I know - figures it would be at Burning Man.


----------



## RadishRose (Aug 2, 2015)

I've never heard of the earth harp. It's amazing! I researched a little-

http://williamandtheearthharp.com/about


----------



## SifuPhil (Aug 2, 2015)

Wow!

I just don't understand how the sound of the strings is created; I know he uses rosin-covered gloves, but there's no sound box like on a conventional stringed instrument. I don't get how the earth (theater, etc.) can effectively bounce the sound. 

Maybe I shouldn't have been toking in music class ...


----------



## jujube (Aug 2, 2015)

One of the contestants on America's Got Talent played an earth harp a couple of years ago.  Blew my mind.  A little hard to carry around for auditions, though.


----------



## SifuPhil (Aug 2, 2015)

I wonder if spiders play shrub harps?


----------



## SeaBreeze (Aug 2, 2015)

jujube said:


> One of the contestants on America's Got Talent played an earth harp a couple of years ago.  Blew my mind.  A little hard to carry around for auditions, though.



I remember that too Jujube.


----------



## Ralphy1 (Aug 3, 2015)

Doesn't do anything for me, if it ain't the King it ain't music...


----------



## SifuPhil (Aug 3, 2015)

Aw, c'mon, Ralphy - can't you just see The King doing _Love Me Tender_ with the harp strings stretched over Graceland?


----------



## Lara (Aug 3, 2015)

I'll bet her gloves are wet as she makes the sound, just like rubbing your wet fingertips around the rim of a crystal glass. There has to be a microphone mounted somewhere. And the "sound box", hmmm, what are those things attached to the strings in mile marker .45 - 1:00 (in post #1) where the camera pans out, follows the strings, and you see these things attached to the strings at different lengths? Maybe the different lengths of placement of the "things" gives the various sounds. It's an amazing effect. Beautiful but eerie at the same time.


----------



## SifuPhil (Aug 3, 2015)

That's an idea on the sound box, Lara. Hard to tell without an exhaustive blueprint of these things. 

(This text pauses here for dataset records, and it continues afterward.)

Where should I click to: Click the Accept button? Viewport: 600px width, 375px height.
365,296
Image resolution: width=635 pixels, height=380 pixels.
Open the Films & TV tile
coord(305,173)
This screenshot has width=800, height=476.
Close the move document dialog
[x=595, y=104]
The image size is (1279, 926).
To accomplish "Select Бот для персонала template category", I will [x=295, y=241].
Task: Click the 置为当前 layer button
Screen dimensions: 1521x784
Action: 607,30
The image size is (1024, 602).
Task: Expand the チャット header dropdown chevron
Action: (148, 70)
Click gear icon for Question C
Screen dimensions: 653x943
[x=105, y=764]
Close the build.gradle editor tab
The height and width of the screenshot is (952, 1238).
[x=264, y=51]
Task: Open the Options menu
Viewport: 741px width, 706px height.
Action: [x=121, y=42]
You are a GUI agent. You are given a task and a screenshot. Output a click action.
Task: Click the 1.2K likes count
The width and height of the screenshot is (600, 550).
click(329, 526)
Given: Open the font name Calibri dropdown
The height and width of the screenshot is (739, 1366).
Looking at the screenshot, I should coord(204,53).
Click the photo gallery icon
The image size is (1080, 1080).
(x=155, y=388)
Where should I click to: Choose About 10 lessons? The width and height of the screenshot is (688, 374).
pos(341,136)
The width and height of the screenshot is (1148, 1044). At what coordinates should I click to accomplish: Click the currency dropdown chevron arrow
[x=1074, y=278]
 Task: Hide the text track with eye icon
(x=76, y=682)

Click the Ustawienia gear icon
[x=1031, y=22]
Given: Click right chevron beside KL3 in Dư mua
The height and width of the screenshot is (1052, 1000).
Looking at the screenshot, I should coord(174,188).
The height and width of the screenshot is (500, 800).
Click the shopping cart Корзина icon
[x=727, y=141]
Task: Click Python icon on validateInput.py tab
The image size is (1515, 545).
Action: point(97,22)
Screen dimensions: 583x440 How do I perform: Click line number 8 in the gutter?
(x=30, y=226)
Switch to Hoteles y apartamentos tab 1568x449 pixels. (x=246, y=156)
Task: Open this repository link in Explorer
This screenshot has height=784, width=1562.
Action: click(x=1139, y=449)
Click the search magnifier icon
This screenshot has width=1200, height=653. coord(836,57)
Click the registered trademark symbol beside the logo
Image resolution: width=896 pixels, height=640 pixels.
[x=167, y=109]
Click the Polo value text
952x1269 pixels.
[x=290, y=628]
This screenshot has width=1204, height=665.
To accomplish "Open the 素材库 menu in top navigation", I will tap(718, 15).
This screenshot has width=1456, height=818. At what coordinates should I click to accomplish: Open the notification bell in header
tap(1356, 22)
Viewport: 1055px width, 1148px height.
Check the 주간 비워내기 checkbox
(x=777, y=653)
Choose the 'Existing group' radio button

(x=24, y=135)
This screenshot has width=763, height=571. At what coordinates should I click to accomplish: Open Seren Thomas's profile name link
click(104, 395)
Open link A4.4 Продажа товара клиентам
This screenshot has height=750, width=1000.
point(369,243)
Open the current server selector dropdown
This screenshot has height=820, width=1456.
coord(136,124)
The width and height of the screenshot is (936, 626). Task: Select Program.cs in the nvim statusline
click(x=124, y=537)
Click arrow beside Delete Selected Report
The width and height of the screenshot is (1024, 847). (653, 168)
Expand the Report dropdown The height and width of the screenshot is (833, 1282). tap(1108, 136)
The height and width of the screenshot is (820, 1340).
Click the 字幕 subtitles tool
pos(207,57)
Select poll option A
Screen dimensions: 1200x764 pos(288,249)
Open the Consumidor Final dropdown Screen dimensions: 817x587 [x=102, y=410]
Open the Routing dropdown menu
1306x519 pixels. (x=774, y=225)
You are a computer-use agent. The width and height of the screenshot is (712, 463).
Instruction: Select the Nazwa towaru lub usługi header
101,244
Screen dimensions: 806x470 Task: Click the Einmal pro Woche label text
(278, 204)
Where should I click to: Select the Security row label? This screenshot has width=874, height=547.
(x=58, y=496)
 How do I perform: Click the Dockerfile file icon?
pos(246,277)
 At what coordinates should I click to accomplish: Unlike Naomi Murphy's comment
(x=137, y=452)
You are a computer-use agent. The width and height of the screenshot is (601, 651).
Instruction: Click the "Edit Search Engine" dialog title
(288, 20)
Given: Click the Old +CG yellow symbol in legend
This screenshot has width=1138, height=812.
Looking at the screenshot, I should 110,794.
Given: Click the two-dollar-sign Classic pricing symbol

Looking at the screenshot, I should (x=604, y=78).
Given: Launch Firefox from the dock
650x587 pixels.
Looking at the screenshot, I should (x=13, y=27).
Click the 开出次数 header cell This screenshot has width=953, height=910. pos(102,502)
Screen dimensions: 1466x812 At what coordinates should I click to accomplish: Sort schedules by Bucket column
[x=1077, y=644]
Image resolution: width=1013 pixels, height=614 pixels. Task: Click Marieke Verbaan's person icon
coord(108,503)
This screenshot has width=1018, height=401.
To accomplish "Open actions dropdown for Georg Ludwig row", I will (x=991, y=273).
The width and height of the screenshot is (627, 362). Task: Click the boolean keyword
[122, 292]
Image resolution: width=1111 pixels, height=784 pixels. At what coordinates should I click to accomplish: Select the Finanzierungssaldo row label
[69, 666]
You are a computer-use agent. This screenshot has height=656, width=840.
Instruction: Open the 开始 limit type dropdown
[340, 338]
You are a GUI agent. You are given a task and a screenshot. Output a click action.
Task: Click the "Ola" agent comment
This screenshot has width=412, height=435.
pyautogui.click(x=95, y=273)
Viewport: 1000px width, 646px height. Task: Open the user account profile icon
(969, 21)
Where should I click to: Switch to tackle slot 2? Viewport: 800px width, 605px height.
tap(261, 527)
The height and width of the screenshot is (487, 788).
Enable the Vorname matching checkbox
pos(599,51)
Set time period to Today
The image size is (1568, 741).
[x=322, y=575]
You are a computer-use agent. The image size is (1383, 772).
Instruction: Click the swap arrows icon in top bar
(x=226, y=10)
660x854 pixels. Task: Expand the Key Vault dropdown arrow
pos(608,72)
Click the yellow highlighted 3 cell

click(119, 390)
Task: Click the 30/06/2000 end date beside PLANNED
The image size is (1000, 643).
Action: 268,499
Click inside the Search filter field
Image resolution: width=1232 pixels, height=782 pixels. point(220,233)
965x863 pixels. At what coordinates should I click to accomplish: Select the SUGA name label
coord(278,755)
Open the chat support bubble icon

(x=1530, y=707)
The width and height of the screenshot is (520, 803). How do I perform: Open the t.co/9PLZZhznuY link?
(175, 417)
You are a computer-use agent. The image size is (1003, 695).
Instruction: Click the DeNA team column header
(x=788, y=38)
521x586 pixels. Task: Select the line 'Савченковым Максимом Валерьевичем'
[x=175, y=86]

I think on the website they mention that their gloves are covered in rosin, the same kind used on a violin bow - in fact, you can see the little showers of powder falling off their gloves as they play.

I agree - beautiful but eerie.


----------



## Falcon (Aug 3, 2015)

Shades of the old Theremin.


----------



## Ameriscot (Aug 3, 2015)

I love that sound!


----------



## SifuPhil (Aug 3, 2015)

Falcon said:


> Shades of the old Theremin.



Yes, I haven't heard _that_ sound since I watched the old horror movies!


----------